И, надо сказать, в содействии ее настояла уже крайняя необходимость. Временное правительство выдавало все эти декреты не только перед лицом волнующегося парижского народа, который легко воспламеняется, но и легко управляется льстивою фразой и знаками доверия к его мудрости, но также и при зареве пожаров, составлявших последнюю попытку темных слоев народонаселения, поднятых со дна общества. Ужас овладел зажиточным Парижем, когда он услыхал, что королевский дворец Нельи обращен в пепел, что дача Ротшильда в Сюрене предана огню, в то же самое время как хозяин ее жертвовал 50000 фр. на раненых, что разрушение угрожает и железным дорогам. Получено было известие о погибели великолепного Аньерского моста на Сен-Жерменской линии, о сожжении многих станций, о мосте в Руане, подвергшемся той же участи, и, наконец, о том, что по «Северной» железной дороге пожар идет уже сплошною массой, начиная от Сен-Дени до Амиена. Тогда-то новая национальная гвардия вместе с волонтерами и, по преимуществу, студентами Политехнической школы бросилась на угрожаемые пункты в разные стороны и с помощью местных национальных гвардий, поднятых ею на ноги, везде потушила огонь и уняла грабеж.
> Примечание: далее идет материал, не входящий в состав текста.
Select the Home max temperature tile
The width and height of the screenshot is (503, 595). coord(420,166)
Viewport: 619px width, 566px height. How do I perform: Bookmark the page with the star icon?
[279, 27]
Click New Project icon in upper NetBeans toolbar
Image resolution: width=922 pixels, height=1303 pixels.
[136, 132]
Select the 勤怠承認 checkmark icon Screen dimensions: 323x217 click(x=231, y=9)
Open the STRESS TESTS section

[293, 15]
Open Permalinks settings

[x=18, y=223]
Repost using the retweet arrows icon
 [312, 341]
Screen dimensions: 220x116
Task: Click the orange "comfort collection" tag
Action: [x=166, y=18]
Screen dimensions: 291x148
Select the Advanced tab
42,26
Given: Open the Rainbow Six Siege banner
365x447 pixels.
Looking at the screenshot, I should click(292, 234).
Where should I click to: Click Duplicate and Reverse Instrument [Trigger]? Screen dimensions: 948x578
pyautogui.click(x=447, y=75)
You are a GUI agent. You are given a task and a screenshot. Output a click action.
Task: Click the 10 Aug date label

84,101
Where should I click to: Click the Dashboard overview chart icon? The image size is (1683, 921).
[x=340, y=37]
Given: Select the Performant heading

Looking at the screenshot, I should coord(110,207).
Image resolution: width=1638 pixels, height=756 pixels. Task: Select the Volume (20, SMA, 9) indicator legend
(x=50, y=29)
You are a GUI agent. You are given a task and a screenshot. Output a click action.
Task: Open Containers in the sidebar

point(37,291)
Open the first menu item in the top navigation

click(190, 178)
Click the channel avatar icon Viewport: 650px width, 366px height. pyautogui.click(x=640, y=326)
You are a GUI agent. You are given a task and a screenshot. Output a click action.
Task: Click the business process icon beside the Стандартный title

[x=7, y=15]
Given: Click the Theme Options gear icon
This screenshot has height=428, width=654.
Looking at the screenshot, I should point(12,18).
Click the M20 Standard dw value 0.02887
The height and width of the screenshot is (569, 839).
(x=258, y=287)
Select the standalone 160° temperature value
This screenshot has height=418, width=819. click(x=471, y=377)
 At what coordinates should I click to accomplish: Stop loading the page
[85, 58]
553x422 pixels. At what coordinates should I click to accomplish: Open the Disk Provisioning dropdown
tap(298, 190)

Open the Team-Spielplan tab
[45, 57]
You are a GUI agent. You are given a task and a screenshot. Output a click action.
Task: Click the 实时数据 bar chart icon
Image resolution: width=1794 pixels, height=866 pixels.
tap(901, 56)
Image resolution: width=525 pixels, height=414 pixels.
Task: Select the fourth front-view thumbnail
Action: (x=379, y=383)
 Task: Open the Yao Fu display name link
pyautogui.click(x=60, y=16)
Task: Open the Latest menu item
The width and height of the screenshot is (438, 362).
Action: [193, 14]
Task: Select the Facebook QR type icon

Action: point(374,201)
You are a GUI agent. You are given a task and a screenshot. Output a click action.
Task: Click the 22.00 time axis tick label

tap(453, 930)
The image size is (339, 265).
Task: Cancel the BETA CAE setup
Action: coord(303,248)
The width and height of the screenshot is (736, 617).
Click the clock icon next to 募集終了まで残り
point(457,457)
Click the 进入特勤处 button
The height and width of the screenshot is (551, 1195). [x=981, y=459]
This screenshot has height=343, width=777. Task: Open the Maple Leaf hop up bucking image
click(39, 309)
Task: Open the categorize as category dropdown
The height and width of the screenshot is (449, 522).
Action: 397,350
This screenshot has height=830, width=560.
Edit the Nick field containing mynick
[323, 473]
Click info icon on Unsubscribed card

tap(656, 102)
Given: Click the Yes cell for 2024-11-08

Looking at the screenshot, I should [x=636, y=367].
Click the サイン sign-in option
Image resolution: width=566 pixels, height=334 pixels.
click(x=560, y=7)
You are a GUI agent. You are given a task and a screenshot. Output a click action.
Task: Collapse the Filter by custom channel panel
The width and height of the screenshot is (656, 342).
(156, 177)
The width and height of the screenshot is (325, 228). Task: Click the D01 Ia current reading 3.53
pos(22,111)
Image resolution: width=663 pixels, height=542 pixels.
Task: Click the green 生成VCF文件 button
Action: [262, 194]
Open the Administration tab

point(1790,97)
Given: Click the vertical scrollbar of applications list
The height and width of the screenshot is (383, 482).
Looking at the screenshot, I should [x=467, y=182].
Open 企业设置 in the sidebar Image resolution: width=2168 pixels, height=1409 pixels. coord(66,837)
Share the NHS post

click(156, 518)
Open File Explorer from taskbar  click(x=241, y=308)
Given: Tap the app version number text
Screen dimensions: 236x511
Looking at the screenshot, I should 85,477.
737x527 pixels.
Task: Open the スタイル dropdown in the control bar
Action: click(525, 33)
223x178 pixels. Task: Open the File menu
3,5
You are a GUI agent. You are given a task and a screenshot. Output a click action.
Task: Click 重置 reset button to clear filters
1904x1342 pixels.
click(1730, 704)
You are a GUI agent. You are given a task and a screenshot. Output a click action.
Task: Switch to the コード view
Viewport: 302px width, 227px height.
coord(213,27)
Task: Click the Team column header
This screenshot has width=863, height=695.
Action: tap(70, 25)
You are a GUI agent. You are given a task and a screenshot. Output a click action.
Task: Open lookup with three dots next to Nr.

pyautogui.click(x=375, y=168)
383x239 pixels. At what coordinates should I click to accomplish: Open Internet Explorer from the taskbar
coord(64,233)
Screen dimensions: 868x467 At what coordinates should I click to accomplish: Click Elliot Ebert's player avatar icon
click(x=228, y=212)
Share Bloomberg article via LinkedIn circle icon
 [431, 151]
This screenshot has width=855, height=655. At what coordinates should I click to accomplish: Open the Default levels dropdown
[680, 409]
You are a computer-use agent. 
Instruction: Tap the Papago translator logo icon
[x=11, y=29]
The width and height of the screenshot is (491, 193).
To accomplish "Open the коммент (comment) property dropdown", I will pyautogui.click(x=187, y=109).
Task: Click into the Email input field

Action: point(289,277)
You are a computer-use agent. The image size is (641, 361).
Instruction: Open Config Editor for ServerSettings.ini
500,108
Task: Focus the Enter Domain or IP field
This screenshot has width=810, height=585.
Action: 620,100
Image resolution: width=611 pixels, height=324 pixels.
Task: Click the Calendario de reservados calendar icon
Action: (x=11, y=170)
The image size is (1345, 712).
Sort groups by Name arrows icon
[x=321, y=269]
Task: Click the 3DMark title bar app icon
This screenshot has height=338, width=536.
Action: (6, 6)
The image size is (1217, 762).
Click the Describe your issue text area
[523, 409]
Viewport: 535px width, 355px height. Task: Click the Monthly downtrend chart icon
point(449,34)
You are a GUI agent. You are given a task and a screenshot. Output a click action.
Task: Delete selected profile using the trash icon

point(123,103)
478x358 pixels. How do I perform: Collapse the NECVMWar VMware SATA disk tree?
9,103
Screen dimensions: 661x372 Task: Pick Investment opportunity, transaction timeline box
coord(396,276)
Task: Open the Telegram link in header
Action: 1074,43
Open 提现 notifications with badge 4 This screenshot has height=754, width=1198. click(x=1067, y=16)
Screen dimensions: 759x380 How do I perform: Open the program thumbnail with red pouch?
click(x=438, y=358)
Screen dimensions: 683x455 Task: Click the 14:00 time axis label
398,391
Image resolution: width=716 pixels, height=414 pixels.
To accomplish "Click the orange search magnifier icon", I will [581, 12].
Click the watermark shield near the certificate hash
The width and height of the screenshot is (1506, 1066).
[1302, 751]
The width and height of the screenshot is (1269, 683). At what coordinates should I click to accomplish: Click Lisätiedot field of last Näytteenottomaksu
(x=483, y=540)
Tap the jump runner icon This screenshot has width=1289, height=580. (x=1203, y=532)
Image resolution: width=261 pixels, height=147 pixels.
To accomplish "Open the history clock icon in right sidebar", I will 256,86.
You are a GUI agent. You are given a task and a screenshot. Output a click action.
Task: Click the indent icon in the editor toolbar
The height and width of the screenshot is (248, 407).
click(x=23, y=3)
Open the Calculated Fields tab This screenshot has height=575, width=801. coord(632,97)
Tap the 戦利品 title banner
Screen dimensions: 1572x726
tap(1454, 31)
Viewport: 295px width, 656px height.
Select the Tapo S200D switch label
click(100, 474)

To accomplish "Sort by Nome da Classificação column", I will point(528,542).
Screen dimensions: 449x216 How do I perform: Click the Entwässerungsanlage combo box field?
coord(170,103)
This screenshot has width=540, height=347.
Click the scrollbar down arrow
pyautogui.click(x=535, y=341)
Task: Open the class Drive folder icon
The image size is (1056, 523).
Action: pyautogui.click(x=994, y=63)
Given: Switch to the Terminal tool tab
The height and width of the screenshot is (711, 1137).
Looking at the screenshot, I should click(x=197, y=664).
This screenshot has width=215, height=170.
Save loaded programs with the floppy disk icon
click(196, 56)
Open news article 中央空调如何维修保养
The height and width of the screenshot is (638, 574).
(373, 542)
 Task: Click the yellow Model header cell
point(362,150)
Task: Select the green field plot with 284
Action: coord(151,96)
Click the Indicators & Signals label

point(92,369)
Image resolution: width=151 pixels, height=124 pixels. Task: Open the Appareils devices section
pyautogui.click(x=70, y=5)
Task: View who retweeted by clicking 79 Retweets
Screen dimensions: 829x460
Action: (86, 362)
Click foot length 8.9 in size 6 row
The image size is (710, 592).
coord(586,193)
Новый префект полиции экс-заговорщик Косидьер{51}, сам захвативший свое место, как некоторые его товарищи – места в правительстве, успел даже образовать мгновенно легион охранителей порядка из работников. Он назвал новых своих полицейских агентов, перешедших в эту должность прямо с баррикад, монтаньярами, дал им костюм солдат 1793, и этого было достаточно, чтоб они могли, с спокойной совестью, ходить патрулями по городу и предупреждать попытки к грабежу и самовольной расправе. Париж почти одновременно увидал и переформированную национальную гвардию, где под ружьем стояли, как мы уже сказали, рядом с щеголеватыми господами, люди в фуражках, лохмотьях и блузах, и охранительное войско Косидьера с пыльными, мрачными лицами в треугольных шляпах, с красным пером откинутым назад. Монтаньяры очень привольно разместились в казармах, около префектуры, и не скупились на льстивые уверения, что честь республики находится в их руках и что они призваны оберегать ее «перед глазами Европы» от позора и излишеств. Очень забавно было подмечать благодарные и вместе подозрительные взгляды, какими парижское мещанство провожало эти войска.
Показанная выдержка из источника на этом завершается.